The program is expected to cost $204 million next year. The costs grow each time colleges raise tuition.

Morrish argued that without financial controls, TOPS would become too expensive for state government to pay. SB83 would help stabilize the costs and thereby protect the program for years to come, he said.

Additionally, legislation is pending that would give the colleges and universities more ability to raise tuition, which TOPS currently would have to cover. “We can’t give the universities a blank check to raise tuition,” Morrish said.

Barry Erwin, president and chief executive officer at Council for A Better Louisiana, a group that lobbies for education and government policies, said the legislation would strengthen TOPS, which was created when state government paid for most of higher education.

“We’ve totally flipped that model,” Erwin said. Now, with increased tuition being charged to replace decreased state funding, students and families are paying the bulk of the costs, he said.

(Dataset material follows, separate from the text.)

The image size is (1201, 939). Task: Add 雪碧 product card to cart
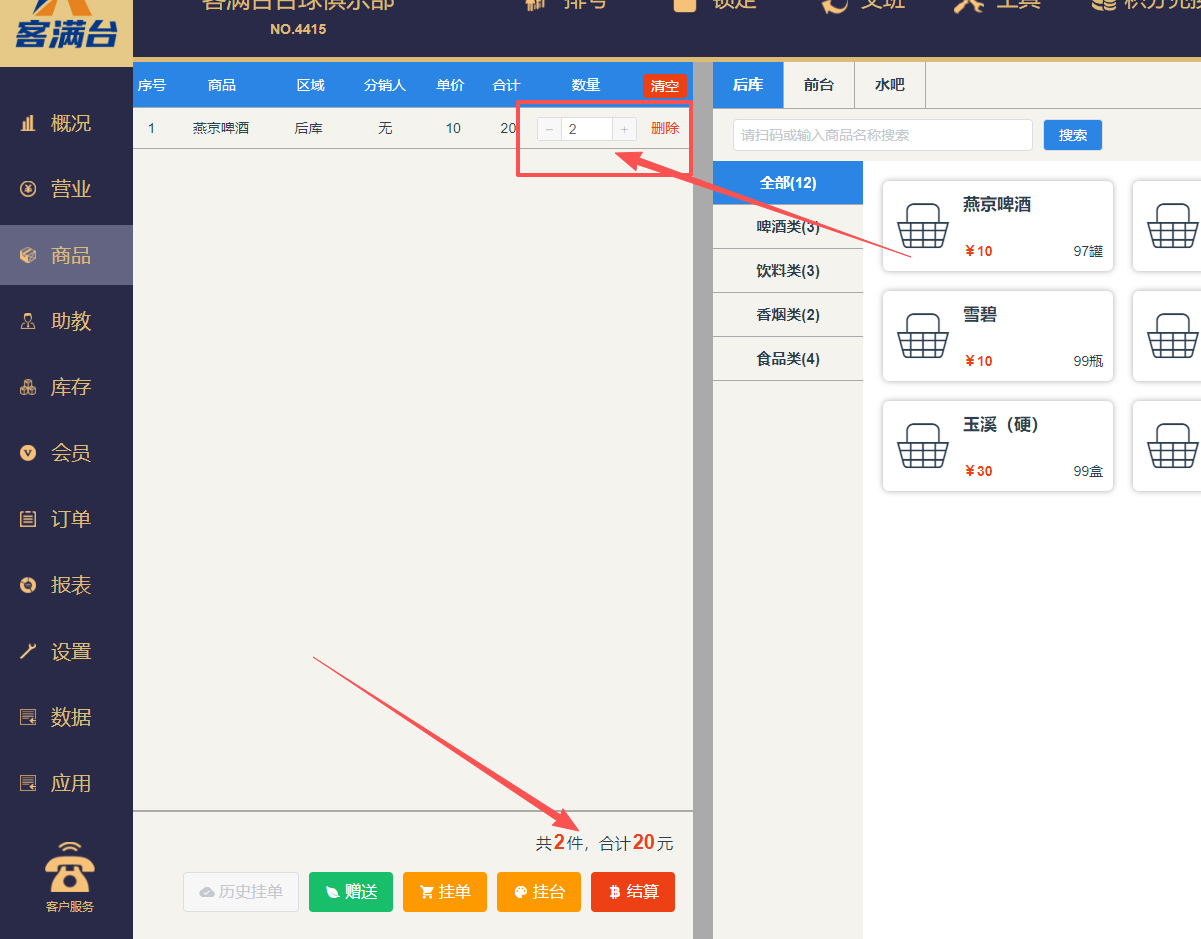click(x=997, y=336)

Russell Armstrong, speaking for the Governor’s Office, reminded committee members that Gov. Bobby Jindal opposed capping TOPS awards.

Jindal has said that TOPS has worked as advertised, encouraging more students to attend and graduate college in Louisiana.

State Sen. Dan Claitor, R-Baton Rouge, moved to involuntarily defer SB83, a parliamentary move that effectively stopped the legislation from being considered further.

No committee member objected. Sitting on the panel at the time of the motions were Republican state Sens. Bodi White, of Central; Jack Donahue, of Mandeville; Conrad Appel, of Metairie; and Democrat Eric LaFleur, of Ville Platte.

After the vote, Morrish said TOPS is very popular among middle-class parents, some of whom have told him they believe the program is the only benefit they personally receive from state government. “When you have a governor saying, ‘Don’t do it, it gives you a lot of coverage,’ ” Morrish said.